A GA is stochastic search with a population instead of a single point.

• Population: \(N\) candidate solutions in the decision space
• Evaluation: compute objectives for every member
• Selection: bias future generations toward better solutions
• Variation: produce offspring via crossover (mix two parents) and mutation (perturb)
• Replacement: combine parents + offspring, keep the best \(N\)
• Repeat for many generations

The population is what makes GAs natural for MOO: many trade-off points evolve at once.

Target: 1:39. “Hill-climbing with a crowd.” No gradients required. Crossover/mutation = exploration; selection = exploitation.

ε-Dominance

Why we need it. Plain Pareto dominance has two practical problems:

• Diversity.
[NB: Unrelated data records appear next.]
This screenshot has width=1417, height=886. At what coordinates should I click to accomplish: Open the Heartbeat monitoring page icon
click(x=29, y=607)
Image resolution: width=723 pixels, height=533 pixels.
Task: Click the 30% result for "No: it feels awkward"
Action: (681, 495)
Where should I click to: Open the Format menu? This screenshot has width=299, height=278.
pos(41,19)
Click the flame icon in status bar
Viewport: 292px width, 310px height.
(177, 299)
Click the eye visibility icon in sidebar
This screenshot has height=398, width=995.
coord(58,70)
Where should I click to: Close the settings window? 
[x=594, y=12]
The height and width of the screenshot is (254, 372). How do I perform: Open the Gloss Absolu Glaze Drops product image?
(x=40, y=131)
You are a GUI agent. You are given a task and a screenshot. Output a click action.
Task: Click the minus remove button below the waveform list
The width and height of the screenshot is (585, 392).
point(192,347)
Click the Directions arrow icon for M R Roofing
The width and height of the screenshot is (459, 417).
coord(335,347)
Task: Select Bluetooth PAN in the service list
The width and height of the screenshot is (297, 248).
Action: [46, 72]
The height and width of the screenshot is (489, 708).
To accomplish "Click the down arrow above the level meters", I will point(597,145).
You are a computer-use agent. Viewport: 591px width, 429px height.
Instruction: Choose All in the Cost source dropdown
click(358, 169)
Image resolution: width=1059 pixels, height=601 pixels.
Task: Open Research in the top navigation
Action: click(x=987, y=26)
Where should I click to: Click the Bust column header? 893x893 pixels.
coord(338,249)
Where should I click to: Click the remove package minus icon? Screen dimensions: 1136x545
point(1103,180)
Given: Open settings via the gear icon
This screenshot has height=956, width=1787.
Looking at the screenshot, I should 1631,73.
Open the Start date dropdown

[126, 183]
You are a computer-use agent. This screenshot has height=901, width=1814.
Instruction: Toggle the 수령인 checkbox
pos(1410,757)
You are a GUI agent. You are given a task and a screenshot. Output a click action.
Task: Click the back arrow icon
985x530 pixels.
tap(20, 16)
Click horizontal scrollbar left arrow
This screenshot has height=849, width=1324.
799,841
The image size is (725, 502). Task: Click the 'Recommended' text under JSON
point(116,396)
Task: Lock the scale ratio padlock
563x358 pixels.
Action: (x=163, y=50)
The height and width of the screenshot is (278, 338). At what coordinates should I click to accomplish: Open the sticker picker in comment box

Nothing stops the archive from clustering many near-identical solutions in one region of the front while leaving other regions empty.
• Computation. The archive can grow without bound — every slightly-different point survives — and every new candidate must be checked against all of them.

We want a rule that keeps only solutions that differ by amounts the decision-maker actually cares about.

ε-Boxes

Pick a vector \(\boldsymbol\epsilon = (\epsilon_1, \ldots, \epsilon_k)\) — one resolution per objective. Tile objective space with boxes of side \(\epsilon_i\) along axis \(i\), and map each solution to the integer coordinates of the box it lands in.

ε-dominance: \(a\) ε-dominates \(b\) if \(a\)’s box dominates \(b\)’s box in the ordinary sense, and the archive keeps at most one solution per box.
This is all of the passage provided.